● Task to complete
Rewrite the rows from the first one through the line containing "Action: (x=503, y=301)", swapping "Refresh icon" for "Reload icon" and leaving everything else unchanged.

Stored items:

------------------------------------------------

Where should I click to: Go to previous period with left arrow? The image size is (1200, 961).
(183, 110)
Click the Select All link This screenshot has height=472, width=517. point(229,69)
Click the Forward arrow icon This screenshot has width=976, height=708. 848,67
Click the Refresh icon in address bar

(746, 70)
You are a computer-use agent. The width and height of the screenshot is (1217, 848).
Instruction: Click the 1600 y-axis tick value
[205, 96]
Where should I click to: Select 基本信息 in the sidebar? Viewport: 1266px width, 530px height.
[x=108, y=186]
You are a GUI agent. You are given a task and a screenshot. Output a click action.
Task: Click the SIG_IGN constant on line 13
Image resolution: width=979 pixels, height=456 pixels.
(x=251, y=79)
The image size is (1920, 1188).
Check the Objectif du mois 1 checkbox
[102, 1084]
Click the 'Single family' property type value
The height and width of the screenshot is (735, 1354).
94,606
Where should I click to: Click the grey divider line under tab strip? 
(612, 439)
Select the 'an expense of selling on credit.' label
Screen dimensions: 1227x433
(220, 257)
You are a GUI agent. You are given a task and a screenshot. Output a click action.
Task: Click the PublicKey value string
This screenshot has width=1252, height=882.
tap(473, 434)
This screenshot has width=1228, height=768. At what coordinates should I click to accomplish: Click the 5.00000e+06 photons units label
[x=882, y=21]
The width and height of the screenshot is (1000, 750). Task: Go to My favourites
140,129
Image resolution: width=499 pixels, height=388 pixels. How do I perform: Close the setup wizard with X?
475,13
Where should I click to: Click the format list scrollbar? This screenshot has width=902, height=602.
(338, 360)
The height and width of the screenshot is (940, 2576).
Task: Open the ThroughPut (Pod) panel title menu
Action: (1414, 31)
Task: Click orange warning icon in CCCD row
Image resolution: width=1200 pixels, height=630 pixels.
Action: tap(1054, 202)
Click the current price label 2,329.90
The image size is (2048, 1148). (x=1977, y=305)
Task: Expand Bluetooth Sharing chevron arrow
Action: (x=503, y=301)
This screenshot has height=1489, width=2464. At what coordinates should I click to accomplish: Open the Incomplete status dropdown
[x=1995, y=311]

------------------------------------------------

● Finished task
Where should I click to: Go to previous period with left arrow? The image size is (1200, 961).
(183, 110)
Click the Select All link This screenshot has height=472, width=517. point(229,69)
Click the Forward arrow icon This screenshot has width=976, height=708. 848,67
Click the Reload icon in address bar

(746, 70)
You are a computer-use agent. The width and height of the screenshot is (1217, 848).
Instruction: Click the 1600 y-axis tick value
[205, 96]
Where should I click to: Select 基本信息 in the sidebar? Viewport: 1266px width, 530px height.
[x=108, y=186]
You are a GUI agent. You are given a task and a screenshot. Output a click action.
Task: Click the SIG_IGN constant on line 13
Image resolution: width=979 pixels, height=456 pixels.
(x=251, y=79)
The image size is (1920, 1188).
Check the Objectif du mois 1 checkbox
[102, 1084]
Click the 'Single family' property type value
The height and width of the screenshot is (735, 1354).
94,606
Where should I click to: Click the grey divider line under tab strip? 
(612, 439)
Select the 'an expense of selling on credit.' label
Screen dimensions: 1227x433
(220, 257)
You are a GUI agent. You are given a task and a screenshot. Output a click action.
Task: Click the PublicKey value string
This screenshot has width=1252, height=882.
tap(473, 434)
This screenshot has width=1228, height=768. At what coordinates should I click to accomplish: Click the 5.00000e+06 photons units label
[x=882, y=21]
The width and height of the screenshot is (1000, 750). Task: Go to My favourites
140,129
Image resolution: width=499 pixels, height=388 pixels. How do I perform: Close the setup wizard with X?
475,13
Where should I click to: Click the format list scrollbar? This screenshot has width=902, height=602.
(338, 360)
The height and width of the screenshot is (940, 2576).
Task: Open the ThroughPut (Pod) panel title menu
Action: (1414, 31)
Task: Click orange warning icon in CCCD row
Image resolution: width=1200 pixels, height=630 pixels.
Action: tap(1054, 202)
Click the current price label 2,329.90
The image size is (2048, 1148). (x=1977, y=305)
Task: Expand Bluetooth Sharing chevron arrow
Action: (x=503, y=301)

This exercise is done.